0:00

Welcome to Lecture three of Networks, Friends, Money, and Bytes.

In today's lecture, we will continue to talk about Google.

But this time, how Google rank webpages. In the last lecture, we talked about how

Google auctions the advertising slots, usually on the, the right panel of the

search results. And today, we'll talk about how Google

ranks web pages displayed in the main panel of the Search Result page.

And we will see that, the algorithm that Google uses to rank these web pages, can

be viewed as the solution to a gigantic system of linear equations.

So, while in this lecture, we'll start using some Linear Algebra and matrix

notation to accelerate to the presentation, you should know that at the

heart of all these notation, it is just solving linear equations.

Now, the idea that links can be embedded in text dates back to at least the middle

of last century. But then in the 1990s, with the

introduction of the Web in '89, the browser in 1990, and the web portal in

1994, this vision of linking text grew to a gigantic scale.

Now, we can view these web pages, as a network.

They form a network of information represented as web pages.

So, each node is a web page. And a link is what's called a hyperlink.

It connects the text in one web page to that of another web page and you go from

this page to the other by clicking on that link.

As we all know, that webpage A points to webpage B doesn't mean that B points back

to A so we have to provide a sense of direction to this link.

We call this a directional link. And the resulting graph is called a

directed graph. How big is this graph?

It is very big. Nobody knows for sure but it is estimated

that N, the number of webpages out there, is somewhere between 40 to 60 billion.

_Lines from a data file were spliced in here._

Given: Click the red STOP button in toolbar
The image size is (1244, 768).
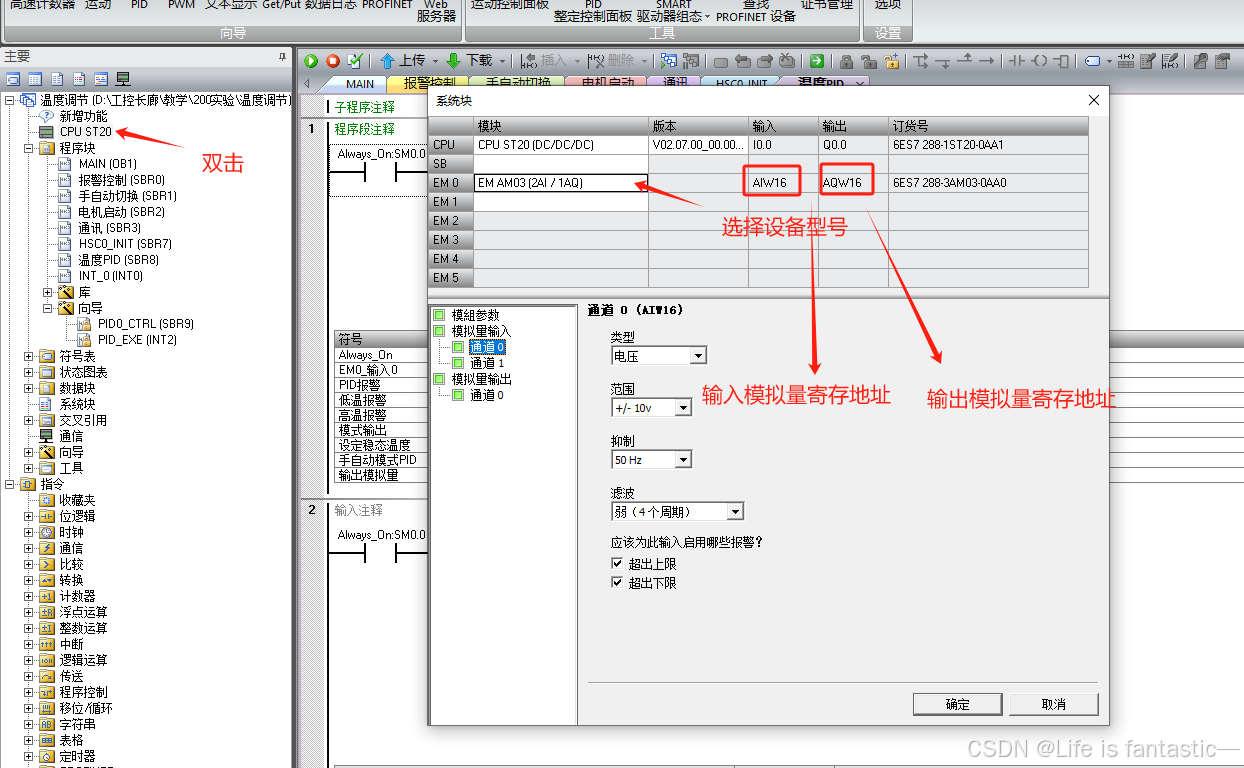Looking at the screenshot, I should 333,61.
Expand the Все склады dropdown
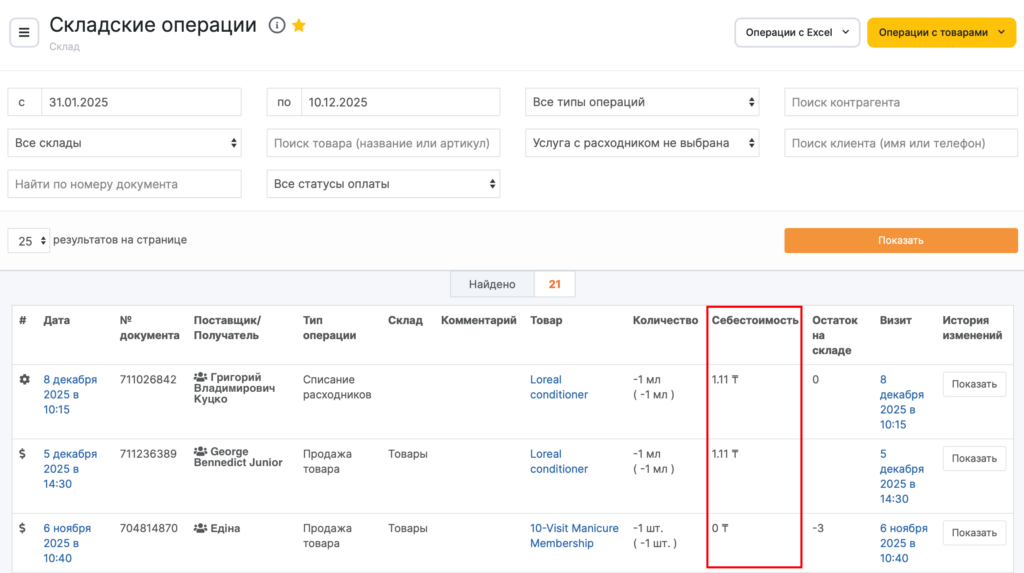The image size is (1024, 573). click(124, 143)
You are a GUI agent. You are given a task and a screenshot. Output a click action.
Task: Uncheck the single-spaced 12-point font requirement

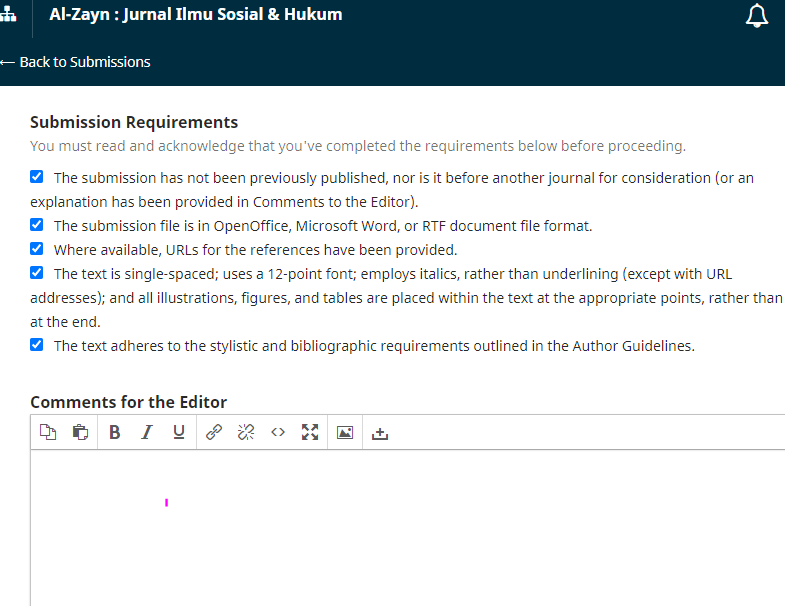click(x=37, y=273)
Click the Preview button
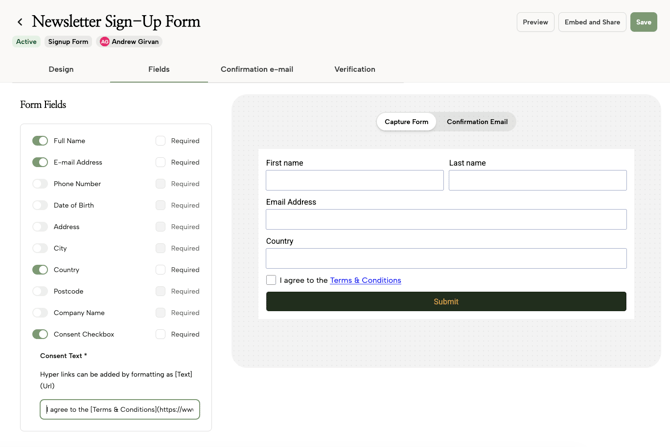The height and width of the screenshot is (447, 670). [535, 22]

At the same time, this graph is also very sparse meaning that there aren't that many

links compared to the number of no's out there.

Okay. Many of these webpages have very few links

pointing in or links pointing out. So, we're talking about a huge and a

sparse graph. It's a very special kind of graph.

3:10

And the idea is that we will be able to leverage the pattern of connectivity in

this graph to calculate what we call the importance score of each node.

And in this case, each node is a web page, and importance score will be used to rank

that page and what we want to do is to say that let's turn a seemingly circular logic

that says, important nodes pointing to, say you, you being a web page, means that

you are also important. This argument almost sounds like a cyclic

argument. But, in fact, we can use it to derive a

recursive definition to define, define an equilibrium.

Now, this equilibrium is not the equilibrium of a convergence of an

algorithm, like in power control, or the equilibrium of strategic thinking as in

gang theory. This is a fixed point equation equilibrium

as we will see in the rest of this lecture, alright?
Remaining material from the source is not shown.